Na juventude foi um concorrente do programa "O Céu É o
Limite", que, nos idos de 1950,
dava prêmios elevados em dinheiro para quem se dispusesse
a responder perguntas sobre
um tema qualquer. Ele respondia sobre Caruso.
Sua escrita é a mais simpática, fluente e despretensiosa.
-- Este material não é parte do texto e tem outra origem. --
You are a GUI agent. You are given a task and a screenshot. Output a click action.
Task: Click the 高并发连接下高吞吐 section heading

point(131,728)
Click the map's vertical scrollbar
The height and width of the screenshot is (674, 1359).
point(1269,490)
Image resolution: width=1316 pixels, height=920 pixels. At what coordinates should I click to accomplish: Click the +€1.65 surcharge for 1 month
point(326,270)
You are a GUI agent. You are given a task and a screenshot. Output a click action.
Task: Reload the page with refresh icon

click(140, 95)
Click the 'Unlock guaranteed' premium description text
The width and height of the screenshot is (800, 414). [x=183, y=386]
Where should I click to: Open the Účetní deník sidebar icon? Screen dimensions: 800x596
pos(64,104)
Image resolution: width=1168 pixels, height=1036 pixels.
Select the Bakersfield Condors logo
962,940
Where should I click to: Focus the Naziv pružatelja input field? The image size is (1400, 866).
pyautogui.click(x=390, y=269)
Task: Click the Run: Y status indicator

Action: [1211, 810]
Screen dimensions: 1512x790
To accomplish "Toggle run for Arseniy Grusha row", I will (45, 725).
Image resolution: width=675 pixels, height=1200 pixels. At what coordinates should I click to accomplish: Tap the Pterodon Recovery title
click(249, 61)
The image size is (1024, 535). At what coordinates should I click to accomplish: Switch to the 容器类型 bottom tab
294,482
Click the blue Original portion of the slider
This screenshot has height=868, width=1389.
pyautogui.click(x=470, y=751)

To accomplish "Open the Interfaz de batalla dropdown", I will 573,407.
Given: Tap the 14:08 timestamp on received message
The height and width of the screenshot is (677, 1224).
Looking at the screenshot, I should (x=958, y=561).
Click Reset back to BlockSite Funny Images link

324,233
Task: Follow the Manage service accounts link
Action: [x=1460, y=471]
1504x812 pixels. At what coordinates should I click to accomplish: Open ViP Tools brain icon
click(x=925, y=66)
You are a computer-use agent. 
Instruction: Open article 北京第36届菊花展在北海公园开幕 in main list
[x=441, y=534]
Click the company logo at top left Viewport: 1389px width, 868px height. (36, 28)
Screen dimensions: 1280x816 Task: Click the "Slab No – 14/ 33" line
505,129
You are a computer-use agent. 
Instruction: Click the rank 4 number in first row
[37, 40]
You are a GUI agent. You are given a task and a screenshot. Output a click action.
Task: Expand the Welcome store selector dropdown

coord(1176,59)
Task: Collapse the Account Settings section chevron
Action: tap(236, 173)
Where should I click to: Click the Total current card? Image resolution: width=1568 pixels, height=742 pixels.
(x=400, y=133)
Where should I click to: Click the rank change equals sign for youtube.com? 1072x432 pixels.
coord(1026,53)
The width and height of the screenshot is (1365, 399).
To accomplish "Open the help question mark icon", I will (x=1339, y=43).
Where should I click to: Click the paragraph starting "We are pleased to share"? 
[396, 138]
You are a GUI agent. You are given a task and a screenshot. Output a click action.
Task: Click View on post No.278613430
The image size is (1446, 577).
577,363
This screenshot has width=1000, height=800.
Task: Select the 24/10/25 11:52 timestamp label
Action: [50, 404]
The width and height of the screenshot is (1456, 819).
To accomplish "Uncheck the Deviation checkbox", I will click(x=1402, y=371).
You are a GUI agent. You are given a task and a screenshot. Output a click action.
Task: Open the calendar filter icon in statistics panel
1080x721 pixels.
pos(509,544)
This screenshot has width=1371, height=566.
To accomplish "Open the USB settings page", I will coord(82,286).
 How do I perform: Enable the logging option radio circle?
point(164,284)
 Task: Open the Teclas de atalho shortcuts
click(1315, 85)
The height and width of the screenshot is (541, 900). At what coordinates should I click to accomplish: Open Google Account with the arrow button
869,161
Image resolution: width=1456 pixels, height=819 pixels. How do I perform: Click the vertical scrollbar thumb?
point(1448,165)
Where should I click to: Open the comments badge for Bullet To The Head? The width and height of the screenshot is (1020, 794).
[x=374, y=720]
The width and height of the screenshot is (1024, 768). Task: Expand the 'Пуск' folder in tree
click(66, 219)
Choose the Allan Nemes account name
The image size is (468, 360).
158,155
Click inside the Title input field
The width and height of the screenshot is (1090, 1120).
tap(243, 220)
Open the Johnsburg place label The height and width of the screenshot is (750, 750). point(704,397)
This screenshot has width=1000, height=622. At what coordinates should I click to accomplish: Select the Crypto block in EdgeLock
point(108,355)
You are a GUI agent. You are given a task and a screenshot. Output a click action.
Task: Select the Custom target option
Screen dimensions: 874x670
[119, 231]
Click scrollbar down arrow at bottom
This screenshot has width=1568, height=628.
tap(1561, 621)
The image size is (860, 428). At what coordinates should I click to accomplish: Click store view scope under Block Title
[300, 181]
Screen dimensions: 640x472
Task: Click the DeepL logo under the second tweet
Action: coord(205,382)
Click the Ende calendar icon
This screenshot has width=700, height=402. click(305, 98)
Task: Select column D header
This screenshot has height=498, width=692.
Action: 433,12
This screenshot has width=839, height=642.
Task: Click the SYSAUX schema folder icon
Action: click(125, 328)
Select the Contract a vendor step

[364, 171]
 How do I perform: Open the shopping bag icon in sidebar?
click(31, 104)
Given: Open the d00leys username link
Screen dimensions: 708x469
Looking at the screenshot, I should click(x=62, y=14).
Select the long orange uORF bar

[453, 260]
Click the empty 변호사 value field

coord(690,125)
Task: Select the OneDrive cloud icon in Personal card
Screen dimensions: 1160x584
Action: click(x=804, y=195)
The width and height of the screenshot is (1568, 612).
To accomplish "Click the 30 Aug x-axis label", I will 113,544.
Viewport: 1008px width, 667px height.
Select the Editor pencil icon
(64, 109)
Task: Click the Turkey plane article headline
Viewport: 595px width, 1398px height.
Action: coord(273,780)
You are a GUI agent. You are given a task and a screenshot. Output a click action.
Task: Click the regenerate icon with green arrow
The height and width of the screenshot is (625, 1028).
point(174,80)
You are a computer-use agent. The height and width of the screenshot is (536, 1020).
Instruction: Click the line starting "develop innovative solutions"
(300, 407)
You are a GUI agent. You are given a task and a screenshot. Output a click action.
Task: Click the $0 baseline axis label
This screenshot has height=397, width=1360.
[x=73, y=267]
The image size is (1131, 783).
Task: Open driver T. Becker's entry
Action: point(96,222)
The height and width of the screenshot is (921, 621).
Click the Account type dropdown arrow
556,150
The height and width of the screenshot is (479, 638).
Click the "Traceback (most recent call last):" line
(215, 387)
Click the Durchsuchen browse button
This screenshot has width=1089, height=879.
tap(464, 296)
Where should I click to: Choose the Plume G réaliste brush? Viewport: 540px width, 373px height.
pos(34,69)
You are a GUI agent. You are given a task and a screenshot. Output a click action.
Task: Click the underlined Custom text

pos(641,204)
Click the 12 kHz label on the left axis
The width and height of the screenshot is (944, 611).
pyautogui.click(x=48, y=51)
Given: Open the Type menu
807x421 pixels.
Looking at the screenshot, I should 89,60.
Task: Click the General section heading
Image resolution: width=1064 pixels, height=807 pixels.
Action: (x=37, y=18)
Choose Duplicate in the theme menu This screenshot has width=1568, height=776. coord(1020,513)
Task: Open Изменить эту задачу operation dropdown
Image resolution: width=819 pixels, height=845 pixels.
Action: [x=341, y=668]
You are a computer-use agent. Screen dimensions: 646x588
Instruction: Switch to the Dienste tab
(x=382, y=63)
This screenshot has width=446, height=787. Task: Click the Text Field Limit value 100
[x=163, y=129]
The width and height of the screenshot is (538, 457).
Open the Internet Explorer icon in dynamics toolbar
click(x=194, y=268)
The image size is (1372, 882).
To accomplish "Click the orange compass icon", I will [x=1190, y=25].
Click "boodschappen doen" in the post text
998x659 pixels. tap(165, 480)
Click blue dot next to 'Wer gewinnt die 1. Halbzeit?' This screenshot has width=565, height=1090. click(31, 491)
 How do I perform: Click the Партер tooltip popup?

Disfarça uma fenomenal pesquisa em vários arquivos do
mundo e um conhecimento
sem falhas.
O título é modesto e enganador porque o livro, de fato, vai
muito além. Com familiaridade, mergulha na ópera daqueles
tempos efervescentes. Uma delícia de ler, mesmo para quem
não gosta de ópera.
Ou melhor, na verdade um
ótimo meio de se iniciar nesses
prazeres incomparáveis, porque a análise das interpretações, muito finas, se articula
com os discos: as faixas são demonstrativas, excelentes lições
de como ouvir ópera.
Dito
"A reação das pessoas quando ouvem ópera pela primeira
vez é extrema. Podem amar ou
odiar. Se amam, vão amar para
sempre. Se não amam, podem
aprender a amar, mas a ópera
nunca fará parte de suas almas." Frases muito justas, tiradas do filme "Uma Linda Mulher", de Garry Marshall.
Outra referência, para quem
quiser coisa mais elevada: Stendhal, grande escritor do século
19, gostava muito de mulheres.
Dizia, porém, que nenhuma o
obrigaria a percorrer cem léguas para ir vê-la. Um espetáculo de ópera, sim.